E Welles, specialista in imprese impossibili? L’elenco dei suoi film abbozzati, non finiti, persi, bruciati, rubati, occupa alcune pagine del catalogo che gli dedica il Muenchen Filmmuseum. C’è, del 1973, l’incompiuto e mitico The Other Side of the Wind, quasi due film paralleli, dove John Huston è un regista che, attratto dal protagonista del suo film, cerca almeno di sedurne l’amante — la bellissima Oja Kodar, che di Welles sarà la compagna per gli ultimi venticinque anni della sua vita. C’è The Deep, un thriller in alto mare, che sarà poi rigirato come Calma piatta con una giovanissima Nicole Kidman più o meno nuda. Ci sono i frammenti de Il mercante di Venezia sopravvissuti al furto della macchina di Welles, e di cui si può vedere sul web il mirabile discorso di Shylock.
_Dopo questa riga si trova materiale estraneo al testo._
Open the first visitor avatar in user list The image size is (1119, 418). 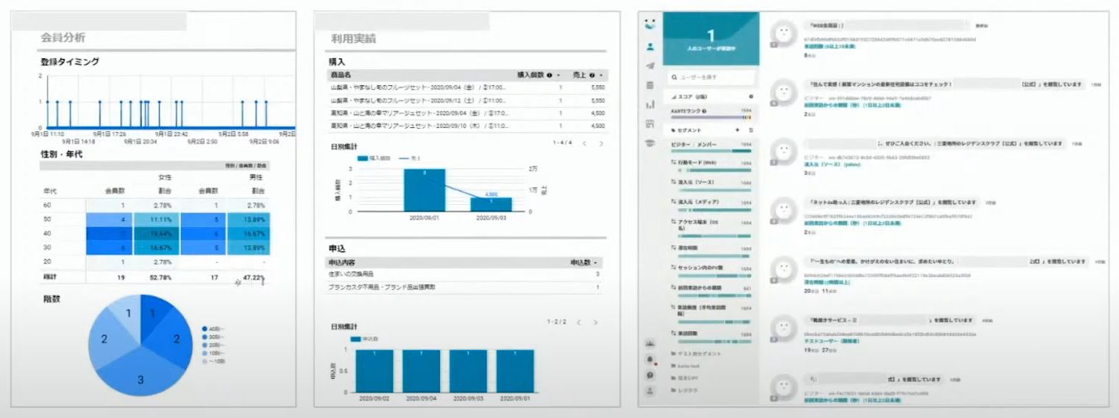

E che dire di Napoli-New York, appena pubblicato da Marsilio, il lungo trattamento di un film che Federico Fellini e Tullio Pinelli scrissero nell’immediato dopoguerra e sull’immediato dopoguerra, protagonisti due ragazzini che emigrano in una per loro magica New York? E di Leningrad, the 900 days, il film di Leone che doveva raccontare il tragico assedio di Leningrado?
Ma in questo catalogo del possibile, il film più disturbante, più duro, più scioccante, al punto che il suo stesso autore lo ha nascosto e “rimosso”, il film che pochissimi hanno visto, con contrastanti reazioni, è The Day the Clown Cried, diretto e interpretato da Jerry Lewis, la storia di un clown che con le sue gag rallegra e accompagna i bambini ebrei destinati alle camere a gas verso la loro fine. È successo però che, una volta finito, il film è sparito: gli autori, pentiti della loro stessa audacia, lo hanno nascosto. Fantasia oscena, come pensa qualcuno? Humour perverso? Non c’è dubbio: il film non lo vedremo mai. Lewis ne conserva un Vhs, ma non vuol neanche parlarne. Chissà, se il film fosse uscito forse lo si sarebbe presto dimenticato. Così è diventato una leggenda, un film di culto dell’orrore.